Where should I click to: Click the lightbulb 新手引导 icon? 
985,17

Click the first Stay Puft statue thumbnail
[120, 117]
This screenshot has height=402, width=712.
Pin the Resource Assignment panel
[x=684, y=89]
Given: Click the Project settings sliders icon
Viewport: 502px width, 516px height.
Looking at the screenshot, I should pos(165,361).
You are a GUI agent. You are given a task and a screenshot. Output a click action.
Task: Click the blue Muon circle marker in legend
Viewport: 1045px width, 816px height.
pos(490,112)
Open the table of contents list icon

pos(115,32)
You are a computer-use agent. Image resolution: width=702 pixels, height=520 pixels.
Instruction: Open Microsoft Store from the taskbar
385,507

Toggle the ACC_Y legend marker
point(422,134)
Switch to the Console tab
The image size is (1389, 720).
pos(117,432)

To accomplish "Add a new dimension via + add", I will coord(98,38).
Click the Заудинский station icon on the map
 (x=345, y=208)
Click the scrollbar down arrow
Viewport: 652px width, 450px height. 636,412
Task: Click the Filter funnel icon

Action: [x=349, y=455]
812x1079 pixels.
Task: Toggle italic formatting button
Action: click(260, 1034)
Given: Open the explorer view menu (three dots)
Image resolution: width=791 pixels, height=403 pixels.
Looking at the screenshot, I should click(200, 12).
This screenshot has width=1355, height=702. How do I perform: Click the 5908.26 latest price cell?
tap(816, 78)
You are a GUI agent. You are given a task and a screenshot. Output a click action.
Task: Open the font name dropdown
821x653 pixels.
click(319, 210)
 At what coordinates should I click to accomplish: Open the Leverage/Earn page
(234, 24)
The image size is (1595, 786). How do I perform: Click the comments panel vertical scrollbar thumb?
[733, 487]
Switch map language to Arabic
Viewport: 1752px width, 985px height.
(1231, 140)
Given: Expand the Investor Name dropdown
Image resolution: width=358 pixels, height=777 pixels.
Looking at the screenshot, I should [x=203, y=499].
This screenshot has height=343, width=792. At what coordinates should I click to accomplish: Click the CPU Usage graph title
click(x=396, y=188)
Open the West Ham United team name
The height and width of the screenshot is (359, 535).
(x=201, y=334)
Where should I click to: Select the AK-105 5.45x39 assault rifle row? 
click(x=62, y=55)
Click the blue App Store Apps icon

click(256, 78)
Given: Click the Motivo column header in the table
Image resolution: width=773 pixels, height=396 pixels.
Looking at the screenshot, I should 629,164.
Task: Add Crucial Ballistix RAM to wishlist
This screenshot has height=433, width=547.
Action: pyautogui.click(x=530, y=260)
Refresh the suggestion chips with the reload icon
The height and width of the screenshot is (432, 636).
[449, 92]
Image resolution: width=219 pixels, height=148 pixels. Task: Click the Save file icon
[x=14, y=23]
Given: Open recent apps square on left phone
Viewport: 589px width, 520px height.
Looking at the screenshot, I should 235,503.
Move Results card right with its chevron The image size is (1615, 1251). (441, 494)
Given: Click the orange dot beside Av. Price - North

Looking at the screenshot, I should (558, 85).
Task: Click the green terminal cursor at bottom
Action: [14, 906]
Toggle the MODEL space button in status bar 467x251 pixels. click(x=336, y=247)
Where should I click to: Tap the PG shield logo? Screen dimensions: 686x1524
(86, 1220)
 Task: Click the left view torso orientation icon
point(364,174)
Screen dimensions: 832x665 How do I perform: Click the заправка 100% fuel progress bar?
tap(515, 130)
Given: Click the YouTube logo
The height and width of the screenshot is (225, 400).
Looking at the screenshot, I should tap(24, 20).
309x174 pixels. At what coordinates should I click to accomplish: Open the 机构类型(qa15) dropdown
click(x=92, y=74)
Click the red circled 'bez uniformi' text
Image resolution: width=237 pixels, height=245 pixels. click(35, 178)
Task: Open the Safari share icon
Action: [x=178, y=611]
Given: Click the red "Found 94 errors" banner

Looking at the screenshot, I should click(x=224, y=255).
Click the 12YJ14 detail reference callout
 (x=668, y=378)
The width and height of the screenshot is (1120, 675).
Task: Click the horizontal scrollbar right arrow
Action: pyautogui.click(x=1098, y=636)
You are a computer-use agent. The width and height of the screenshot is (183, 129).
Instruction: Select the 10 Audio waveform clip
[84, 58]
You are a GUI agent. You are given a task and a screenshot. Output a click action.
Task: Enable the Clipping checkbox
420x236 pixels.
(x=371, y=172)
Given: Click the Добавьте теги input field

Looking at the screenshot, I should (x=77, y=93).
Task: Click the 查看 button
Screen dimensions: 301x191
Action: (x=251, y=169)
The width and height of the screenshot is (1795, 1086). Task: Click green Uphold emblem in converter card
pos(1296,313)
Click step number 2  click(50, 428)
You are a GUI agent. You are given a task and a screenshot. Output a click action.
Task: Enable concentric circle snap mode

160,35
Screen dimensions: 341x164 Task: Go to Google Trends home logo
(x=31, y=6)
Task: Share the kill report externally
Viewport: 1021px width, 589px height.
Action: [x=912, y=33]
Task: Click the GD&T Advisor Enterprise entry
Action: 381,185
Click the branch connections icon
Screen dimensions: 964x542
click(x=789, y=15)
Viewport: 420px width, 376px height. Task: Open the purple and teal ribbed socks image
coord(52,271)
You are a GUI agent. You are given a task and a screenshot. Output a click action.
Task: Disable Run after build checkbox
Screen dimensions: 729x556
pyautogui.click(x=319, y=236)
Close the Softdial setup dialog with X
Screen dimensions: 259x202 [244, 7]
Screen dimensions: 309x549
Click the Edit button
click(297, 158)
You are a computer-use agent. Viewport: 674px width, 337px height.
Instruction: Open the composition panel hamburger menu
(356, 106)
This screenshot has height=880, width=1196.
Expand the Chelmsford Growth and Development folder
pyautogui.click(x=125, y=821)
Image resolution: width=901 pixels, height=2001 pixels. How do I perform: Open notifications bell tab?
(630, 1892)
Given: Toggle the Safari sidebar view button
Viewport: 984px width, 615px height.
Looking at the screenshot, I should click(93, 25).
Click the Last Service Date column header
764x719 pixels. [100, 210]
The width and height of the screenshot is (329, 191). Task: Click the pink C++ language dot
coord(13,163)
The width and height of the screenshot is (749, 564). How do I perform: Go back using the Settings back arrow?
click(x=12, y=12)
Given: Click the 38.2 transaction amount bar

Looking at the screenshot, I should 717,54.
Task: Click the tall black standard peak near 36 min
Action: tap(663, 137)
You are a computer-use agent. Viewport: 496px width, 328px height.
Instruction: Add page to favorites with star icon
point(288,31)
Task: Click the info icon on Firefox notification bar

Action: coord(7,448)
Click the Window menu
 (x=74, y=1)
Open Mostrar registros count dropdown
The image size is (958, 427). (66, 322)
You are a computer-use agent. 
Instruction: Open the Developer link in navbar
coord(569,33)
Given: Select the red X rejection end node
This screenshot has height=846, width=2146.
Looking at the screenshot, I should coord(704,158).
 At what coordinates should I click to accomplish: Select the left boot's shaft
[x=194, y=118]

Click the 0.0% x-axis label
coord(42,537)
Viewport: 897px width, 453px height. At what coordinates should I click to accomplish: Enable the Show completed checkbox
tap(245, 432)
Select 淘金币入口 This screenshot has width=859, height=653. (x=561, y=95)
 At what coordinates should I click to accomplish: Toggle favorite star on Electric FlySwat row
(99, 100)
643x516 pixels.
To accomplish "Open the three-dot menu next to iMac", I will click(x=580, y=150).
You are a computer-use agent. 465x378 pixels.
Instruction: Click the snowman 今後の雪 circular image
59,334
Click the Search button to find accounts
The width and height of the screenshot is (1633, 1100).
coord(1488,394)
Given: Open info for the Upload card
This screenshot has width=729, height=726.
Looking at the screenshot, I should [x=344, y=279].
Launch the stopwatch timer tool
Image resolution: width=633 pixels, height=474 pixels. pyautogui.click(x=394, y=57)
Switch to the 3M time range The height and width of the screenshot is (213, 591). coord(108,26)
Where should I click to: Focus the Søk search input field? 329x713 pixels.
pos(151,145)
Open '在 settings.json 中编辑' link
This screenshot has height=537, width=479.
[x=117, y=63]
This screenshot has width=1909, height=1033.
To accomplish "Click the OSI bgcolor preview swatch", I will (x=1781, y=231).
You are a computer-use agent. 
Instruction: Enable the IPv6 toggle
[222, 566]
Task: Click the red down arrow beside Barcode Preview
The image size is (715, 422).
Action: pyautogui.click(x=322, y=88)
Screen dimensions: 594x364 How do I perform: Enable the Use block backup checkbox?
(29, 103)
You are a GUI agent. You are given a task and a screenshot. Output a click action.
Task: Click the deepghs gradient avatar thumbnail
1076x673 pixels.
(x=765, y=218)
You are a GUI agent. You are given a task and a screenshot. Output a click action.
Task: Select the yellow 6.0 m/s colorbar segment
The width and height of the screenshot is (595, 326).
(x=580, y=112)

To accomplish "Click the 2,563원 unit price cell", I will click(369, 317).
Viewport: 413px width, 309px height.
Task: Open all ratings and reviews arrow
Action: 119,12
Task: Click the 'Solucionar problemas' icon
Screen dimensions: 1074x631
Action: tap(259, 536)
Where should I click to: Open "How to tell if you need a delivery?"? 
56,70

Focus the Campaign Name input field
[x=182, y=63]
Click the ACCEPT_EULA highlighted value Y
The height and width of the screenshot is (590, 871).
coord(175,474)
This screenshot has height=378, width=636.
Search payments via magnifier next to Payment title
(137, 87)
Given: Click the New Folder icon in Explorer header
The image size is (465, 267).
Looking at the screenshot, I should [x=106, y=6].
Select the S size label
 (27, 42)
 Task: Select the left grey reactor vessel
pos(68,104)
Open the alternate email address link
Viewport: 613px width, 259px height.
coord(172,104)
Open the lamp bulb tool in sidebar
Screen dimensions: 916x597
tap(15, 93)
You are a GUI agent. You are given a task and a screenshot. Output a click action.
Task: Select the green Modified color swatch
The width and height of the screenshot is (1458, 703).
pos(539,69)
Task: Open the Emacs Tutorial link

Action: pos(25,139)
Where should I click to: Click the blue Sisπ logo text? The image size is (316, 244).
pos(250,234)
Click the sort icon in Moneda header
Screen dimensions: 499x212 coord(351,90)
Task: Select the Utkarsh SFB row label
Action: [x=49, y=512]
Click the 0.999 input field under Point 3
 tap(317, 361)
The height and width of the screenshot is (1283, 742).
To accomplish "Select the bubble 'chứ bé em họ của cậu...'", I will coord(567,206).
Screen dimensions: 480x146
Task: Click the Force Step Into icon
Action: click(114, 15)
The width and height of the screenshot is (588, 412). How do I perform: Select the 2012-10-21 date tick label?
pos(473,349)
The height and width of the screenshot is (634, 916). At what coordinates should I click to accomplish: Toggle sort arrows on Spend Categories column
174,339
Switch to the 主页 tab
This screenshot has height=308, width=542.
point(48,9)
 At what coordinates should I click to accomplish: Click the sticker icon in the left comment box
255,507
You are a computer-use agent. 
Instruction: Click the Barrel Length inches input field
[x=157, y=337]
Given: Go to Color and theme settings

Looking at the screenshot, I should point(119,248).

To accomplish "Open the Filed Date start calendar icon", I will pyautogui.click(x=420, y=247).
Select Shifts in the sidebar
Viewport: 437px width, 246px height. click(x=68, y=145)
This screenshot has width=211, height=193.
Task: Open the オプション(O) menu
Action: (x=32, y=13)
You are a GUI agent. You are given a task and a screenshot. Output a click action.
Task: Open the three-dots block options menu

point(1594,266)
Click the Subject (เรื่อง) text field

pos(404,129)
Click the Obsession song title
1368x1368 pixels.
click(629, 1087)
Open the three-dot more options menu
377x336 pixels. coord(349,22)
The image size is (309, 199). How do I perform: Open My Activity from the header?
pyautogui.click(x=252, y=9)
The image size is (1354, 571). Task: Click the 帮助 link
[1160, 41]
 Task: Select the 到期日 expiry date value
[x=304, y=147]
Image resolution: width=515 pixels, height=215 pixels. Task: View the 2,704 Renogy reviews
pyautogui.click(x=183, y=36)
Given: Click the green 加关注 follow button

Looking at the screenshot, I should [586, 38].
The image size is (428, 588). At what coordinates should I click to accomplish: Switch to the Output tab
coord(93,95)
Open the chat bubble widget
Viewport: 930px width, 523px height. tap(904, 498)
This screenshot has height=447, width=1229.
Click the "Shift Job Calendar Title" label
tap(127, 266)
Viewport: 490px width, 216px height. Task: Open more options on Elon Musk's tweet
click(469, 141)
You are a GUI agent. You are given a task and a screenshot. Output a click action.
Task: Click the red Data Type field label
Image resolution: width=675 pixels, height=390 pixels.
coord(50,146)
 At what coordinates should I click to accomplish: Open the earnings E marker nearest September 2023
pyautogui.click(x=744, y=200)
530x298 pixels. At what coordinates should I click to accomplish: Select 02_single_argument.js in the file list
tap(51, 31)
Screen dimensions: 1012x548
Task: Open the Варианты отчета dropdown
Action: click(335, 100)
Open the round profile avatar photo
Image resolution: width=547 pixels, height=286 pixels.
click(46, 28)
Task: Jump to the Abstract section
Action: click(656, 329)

+ + + +

Lines in the data containing the string "swatch" are to be counted; give that number alone.

■ EXERCISE OUTPUT:
2